Copy the records verbatim, starting at the line with "Click the Levent" and ending with the line with "coord(511,532)", inclusive.

Text and item location entries:
+ + + + + + +

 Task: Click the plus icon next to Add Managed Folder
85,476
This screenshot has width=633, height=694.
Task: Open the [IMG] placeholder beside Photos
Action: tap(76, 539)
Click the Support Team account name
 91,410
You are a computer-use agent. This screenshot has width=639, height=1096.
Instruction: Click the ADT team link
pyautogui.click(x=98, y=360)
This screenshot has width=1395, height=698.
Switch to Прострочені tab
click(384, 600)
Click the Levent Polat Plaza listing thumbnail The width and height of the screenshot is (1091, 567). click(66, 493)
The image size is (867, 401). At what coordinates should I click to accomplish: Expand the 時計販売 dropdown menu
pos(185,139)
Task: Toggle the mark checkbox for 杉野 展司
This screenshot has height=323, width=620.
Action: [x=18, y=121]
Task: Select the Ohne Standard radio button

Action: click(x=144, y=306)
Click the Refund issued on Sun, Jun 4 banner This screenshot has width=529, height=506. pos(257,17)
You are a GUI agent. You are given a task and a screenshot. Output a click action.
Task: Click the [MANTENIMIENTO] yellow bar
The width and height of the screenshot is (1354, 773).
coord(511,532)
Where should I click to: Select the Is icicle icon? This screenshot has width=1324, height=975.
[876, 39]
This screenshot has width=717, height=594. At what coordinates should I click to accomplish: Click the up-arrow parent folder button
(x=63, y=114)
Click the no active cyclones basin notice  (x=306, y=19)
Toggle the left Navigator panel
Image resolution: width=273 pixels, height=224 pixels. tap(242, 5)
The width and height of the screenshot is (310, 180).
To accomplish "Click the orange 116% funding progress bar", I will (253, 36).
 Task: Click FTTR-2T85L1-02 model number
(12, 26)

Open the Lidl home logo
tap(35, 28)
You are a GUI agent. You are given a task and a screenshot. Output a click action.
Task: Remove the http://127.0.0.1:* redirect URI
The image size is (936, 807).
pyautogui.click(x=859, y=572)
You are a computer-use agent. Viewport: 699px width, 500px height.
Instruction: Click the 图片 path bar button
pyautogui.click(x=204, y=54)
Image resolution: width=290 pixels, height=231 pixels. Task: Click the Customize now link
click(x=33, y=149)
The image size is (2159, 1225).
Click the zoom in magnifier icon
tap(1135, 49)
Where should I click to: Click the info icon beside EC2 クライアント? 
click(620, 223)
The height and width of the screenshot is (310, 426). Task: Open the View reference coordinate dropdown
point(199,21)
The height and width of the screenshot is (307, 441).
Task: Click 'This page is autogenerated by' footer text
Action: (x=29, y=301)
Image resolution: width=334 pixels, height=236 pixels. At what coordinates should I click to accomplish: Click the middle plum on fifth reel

+ + + + + + +

- **Solution for this exercise**
Click the Levent Polat Plaza listing thumbnail The width and height of the screenshot is (1091, 567). click(66, 493)
The image size is (867, 401). At what coordinates should I click to accomplish: Expand the 時計販売 dropdown menu
pos(185,139)
Task: Toggle the mark checkbox for 杉野 展司
This screenshot has height=323, width=620.
Action: [x=18, y=121]
Task: Select the Ohne Standard radio button

Action: click(x=144, y=306)
Click the Refund issued on Sun, Jun 4 banner This screenshot has width=529, height=506. pos(257,17)
You are a GUI agent. You are given a task and a screenshot. Output a click action.
Task: Click the [MANTENIMIENTO] yellow bar
The width and height of the screenshot is (1354, 773).
coord(511,532)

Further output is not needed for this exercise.